I'm struggling to retrieve a set of links into a collection. All other page elements respond to the normal get commands, except these. This is where a knowledge of HTML and javascript would pay dividends. My own guess, is the fault is likely to do with the href being a javascript command, or that they are hidden behind a "clear", or "clearfix" class, rendering them hidden? My end goal is to be able to scrape the links from within the javascript hrefs.
Any help is appreciated. Thanks
Public Function getNewsMAIN()
Dim strURL As String: strURL = _
"http://www.londonstockexchange.com/exchange/prices-and-markets/stocks/exchange-insight/company-news.html?fourWayKey=GB00BYN59130GBGBXSTMM"
Dim HTMLDoc As New HTMLDocument
Dim oXMLHTTP As Object
Set oXMLHTTP = CreateObject("MSXML2.XMLHTTP.6.0")
oXMLHTTP.Open "GET", strURL, False
oXMLHTTP.send
If oXMLHTTP.Status = 200 Then
HTMLDoc.body.innerHTML = oXMLHTTP.responseText
Else: End If
'//Various attempts at cornering the links
Dim myLinks As IHTMLElementCollection
Dim myLink As IHTMLElement
Set myLinks = HTMLDoc.getElementsByTagName("a") '("ul") ("li")
Set myLinks = HTMLDoc.getElementsByClassName("newsArchive") '("newsContainer")
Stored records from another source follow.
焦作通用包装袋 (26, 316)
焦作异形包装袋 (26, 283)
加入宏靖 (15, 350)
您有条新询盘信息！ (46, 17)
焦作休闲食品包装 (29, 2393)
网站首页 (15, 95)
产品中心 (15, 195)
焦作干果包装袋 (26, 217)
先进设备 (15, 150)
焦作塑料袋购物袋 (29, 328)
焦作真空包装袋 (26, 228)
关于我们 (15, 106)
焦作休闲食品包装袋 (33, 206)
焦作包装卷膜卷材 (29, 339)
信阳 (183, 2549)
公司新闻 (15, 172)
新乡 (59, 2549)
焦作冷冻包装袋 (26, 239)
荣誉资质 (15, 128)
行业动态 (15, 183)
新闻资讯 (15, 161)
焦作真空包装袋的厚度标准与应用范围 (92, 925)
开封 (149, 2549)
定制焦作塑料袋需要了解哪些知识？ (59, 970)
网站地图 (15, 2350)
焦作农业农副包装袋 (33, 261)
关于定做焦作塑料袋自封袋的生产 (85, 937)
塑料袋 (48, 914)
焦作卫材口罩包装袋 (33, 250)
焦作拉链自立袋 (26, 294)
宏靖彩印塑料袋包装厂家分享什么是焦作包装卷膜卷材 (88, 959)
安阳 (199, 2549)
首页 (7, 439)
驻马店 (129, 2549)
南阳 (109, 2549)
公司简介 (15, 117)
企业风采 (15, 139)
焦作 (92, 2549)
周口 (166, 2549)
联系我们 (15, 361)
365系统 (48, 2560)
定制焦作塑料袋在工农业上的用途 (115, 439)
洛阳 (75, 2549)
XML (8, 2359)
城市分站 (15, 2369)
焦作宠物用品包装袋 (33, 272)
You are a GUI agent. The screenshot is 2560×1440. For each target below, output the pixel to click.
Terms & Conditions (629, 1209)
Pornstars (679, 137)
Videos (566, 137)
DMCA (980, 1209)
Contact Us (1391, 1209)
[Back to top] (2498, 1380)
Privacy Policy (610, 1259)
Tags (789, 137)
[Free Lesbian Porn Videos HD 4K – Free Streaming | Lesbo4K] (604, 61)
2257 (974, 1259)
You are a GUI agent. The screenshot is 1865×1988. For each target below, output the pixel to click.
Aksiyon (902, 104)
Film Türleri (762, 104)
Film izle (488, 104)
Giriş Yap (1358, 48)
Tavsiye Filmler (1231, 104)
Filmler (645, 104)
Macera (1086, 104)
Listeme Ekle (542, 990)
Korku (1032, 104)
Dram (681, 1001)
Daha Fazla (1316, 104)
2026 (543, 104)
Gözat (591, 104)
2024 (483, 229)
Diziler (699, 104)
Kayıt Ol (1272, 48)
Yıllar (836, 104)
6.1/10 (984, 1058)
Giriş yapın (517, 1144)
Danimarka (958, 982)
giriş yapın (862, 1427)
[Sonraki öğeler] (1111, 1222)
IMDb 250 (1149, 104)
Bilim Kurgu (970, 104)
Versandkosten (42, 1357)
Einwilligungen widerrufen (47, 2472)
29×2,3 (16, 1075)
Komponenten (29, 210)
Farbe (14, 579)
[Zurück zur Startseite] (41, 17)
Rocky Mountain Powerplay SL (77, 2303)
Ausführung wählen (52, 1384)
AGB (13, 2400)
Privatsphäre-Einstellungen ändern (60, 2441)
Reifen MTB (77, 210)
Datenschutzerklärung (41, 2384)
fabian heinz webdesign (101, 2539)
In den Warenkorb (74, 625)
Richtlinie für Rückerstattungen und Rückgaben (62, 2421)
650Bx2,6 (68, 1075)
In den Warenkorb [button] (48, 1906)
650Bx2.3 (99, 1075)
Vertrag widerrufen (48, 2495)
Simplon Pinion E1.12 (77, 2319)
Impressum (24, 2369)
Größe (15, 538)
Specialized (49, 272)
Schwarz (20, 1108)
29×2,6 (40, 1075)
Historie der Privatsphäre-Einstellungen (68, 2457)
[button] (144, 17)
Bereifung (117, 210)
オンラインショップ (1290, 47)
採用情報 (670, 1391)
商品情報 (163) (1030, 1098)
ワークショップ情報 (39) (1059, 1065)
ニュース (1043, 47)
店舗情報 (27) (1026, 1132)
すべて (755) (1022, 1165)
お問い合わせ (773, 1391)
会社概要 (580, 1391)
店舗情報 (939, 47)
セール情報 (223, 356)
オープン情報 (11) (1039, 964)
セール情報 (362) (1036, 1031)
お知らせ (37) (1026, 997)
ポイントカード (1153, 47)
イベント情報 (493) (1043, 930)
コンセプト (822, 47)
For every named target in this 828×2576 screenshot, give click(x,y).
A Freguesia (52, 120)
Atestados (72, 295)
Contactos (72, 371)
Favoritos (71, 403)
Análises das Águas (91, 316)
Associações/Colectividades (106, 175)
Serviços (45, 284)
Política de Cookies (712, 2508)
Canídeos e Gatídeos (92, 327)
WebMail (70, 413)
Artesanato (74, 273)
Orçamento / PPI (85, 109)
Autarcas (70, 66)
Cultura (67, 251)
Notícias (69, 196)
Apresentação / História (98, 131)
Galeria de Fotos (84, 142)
Set myLink = HTMLDoc.getElementById("newsArchive")
End Function
The HTML in question. Links are contained within
<li class="newsContainer"></li>
There are 40 per page.
Those links are part of additional content which is loaded to the page after the main page has loaded, so they won't be part of the MSXML content. If you want to get content from a page like this then your best bet would be to try automating IE to load the page, and then collecting the links once the full page has rendered.